#### WHAT YOU NEED TO DO
The required output consists solely of the lines from the top of the listing through the line containing "Task: Click the browser Back arrow button", transcribed exactly.

#### SOURCE RECORDS

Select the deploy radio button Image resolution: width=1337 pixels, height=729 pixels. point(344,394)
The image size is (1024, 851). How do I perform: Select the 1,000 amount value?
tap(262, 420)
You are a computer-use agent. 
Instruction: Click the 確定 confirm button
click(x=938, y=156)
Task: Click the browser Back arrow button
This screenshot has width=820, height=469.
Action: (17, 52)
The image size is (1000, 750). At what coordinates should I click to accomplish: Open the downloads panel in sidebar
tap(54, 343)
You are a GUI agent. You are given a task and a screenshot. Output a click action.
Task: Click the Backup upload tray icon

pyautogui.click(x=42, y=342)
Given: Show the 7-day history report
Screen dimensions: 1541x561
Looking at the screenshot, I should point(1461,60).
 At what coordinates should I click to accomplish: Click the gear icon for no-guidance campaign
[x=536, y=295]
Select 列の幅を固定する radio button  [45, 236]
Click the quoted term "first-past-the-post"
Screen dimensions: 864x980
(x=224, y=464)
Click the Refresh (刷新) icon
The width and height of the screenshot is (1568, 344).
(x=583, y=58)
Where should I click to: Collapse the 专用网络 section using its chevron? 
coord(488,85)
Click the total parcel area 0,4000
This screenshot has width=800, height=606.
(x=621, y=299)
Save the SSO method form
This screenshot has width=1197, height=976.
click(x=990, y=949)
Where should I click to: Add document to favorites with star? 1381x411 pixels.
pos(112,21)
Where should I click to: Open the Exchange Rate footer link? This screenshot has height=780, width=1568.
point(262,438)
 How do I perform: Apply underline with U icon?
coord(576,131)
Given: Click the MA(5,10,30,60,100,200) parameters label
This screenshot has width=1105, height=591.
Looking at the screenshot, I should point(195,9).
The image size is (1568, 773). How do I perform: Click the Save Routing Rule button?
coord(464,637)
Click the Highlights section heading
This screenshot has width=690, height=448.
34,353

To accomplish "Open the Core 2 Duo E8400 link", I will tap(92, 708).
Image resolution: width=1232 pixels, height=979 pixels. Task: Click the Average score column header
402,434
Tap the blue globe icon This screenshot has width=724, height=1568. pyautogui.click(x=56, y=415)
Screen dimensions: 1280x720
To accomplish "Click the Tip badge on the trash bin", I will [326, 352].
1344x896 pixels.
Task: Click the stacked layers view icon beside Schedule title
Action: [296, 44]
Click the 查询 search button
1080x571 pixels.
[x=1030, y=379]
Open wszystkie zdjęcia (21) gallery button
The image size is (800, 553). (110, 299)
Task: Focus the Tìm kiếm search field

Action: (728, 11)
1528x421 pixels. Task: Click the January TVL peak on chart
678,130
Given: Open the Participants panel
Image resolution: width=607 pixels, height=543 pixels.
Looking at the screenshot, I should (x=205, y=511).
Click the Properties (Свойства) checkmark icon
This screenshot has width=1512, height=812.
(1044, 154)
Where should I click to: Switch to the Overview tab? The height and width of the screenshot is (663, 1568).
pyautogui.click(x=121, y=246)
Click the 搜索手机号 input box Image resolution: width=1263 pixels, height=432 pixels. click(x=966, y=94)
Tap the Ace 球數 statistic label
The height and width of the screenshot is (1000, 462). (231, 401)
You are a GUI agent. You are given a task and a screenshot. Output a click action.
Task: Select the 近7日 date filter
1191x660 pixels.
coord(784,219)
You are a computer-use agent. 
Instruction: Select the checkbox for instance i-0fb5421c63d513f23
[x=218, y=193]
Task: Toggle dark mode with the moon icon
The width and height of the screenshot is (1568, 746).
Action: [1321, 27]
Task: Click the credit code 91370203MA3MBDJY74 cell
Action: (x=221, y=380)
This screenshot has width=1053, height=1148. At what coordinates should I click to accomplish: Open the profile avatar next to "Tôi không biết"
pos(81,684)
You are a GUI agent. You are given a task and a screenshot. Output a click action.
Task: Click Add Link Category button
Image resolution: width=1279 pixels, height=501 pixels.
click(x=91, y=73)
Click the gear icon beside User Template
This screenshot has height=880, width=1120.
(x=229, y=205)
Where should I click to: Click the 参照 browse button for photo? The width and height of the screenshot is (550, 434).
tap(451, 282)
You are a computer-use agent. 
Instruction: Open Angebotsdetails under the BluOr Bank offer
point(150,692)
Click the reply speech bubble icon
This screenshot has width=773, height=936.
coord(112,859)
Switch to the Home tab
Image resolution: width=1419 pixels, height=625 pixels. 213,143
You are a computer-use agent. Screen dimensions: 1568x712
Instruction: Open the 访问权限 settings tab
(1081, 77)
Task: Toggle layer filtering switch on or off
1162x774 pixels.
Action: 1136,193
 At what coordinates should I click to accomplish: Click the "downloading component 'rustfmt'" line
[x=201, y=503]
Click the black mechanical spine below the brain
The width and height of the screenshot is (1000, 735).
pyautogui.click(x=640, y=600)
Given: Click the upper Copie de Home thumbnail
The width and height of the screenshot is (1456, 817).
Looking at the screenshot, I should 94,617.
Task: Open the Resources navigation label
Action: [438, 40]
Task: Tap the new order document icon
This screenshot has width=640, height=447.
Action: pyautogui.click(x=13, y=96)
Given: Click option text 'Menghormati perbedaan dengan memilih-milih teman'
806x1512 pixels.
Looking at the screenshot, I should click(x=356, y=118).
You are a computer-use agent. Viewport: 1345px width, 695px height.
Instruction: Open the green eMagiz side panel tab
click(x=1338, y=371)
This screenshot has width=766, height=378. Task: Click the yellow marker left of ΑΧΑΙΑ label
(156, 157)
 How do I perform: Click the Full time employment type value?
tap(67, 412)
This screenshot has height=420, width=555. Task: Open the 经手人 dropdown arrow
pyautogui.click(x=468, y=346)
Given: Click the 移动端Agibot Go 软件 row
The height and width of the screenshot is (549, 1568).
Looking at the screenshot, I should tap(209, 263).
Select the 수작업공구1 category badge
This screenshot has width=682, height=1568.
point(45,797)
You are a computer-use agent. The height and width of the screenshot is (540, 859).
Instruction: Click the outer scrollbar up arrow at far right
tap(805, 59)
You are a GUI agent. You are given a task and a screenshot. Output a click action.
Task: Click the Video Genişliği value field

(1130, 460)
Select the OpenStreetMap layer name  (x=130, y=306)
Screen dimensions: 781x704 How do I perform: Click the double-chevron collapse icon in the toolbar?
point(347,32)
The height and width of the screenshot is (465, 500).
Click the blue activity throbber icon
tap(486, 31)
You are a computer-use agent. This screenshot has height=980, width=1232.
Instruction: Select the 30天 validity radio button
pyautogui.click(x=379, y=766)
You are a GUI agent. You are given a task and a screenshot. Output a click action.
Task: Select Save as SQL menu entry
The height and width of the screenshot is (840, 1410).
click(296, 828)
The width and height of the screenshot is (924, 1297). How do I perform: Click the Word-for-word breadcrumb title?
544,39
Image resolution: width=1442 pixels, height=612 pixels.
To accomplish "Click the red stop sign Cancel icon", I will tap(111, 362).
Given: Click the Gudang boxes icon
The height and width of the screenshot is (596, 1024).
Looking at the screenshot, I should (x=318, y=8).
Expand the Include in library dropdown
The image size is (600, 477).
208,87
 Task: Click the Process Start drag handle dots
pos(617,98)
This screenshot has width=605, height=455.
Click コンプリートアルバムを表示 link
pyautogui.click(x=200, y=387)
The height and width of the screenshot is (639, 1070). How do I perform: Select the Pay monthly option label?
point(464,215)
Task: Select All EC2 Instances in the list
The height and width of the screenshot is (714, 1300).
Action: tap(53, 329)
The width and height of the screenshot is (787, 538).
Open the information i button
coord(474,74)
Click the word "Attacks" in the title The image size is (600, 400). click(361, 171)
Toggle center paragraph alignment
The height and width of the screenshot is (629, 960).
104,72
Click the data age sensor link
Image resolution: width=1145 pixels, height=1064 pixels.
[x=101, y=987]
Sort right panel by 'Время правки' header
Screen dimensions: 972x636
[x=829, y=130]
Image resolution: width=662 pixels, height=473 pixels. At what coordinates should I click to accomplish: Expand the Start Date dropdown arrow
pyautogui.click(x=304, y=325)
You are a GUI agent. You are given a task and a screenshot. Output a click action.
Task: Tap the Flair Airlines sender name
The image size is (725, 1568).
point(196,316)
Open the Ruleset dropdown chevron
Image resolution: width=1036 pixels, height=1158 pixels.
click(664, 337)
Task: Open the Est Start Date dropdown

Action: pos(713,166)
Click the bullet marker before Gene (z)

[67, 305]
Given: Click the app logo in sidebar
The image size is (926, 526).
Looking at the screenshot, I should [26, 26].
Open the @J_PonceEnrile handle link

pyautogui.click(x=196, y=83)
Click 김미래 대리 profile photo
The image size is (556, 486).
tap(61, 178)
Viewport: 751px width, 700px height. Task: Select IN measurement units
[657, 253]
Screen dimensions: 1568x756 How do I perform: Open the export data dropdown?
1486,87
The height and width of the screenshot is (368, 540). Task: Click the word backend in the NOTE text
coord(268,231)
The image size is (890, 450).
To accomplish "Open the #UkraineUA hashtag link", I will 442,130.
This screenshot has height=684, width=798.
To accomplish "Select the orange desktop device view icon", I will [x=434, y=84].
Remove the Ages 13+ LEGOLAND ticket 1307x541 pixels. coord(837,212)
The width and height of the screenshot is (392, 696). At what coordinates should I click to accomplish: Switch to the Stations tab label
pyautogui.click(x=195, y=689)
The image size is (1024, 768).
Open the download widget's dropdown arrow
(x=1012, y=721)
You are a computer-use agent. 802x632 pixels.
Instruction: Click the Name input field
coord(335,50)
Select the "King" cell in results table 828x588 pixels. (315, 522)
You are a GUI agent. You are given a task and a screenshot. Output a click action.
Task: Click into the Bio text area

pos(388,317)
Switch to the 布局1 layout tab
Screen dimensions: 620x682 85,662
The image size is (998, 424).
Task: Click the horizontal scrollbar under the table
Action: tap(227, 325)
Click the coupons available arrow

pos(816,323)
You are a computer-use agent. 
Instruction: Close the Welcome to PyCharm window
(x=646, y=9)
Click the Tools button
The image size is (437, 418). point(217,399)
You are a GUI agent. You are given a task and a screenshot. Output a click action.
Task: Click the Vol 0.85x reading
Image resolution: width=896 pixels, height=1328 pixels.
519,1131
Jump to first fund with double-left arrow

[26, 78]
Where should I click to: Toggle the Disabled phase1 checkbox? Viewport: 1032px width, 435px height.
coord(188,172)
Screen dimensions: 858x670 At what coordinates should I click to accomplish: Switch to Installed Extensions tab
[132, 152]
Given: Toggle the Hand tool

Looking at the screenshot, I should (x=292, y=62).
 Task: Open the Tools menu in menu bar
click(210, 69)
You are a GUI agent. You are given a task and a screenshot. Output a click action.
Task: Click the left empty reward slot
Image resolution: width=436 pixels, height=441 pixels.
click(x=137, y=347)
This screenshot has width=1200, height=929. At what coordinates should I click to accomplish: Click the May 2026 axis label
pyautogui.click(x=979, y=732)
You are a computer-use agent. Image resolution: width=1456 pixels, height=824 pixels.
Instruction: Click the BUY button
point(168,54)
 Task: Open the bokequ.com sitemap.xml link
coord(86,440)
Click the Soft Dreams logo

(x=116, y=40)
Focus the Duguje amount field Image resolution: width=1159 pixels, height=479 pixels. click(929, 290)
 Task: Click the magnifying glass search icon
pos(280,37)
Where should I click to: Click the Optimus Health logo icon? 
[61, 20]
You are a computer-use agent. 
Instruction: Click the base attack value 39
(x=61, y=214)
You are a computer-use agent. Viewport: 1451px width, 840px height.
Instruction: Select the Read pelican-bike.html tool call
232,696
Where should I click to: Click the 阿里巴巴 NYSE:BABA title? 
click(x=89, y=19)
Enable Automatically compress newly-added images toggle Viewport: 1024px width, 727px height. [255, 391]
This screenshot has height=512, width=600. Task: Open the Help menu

#### WRITTEN RESPONSE
Select the deploy radio button Image resolution: width=1337 pixels, height=729 pixels. point(344,394)
The image size is (1024, 851). How do I perform: Select the 1,000 amount value?
tap(262, 420)
You are a computer-use agent. 
Instruction: Click the 確定 confirm button
click(x=938, y=156)
Task: Click the browser Back arrow button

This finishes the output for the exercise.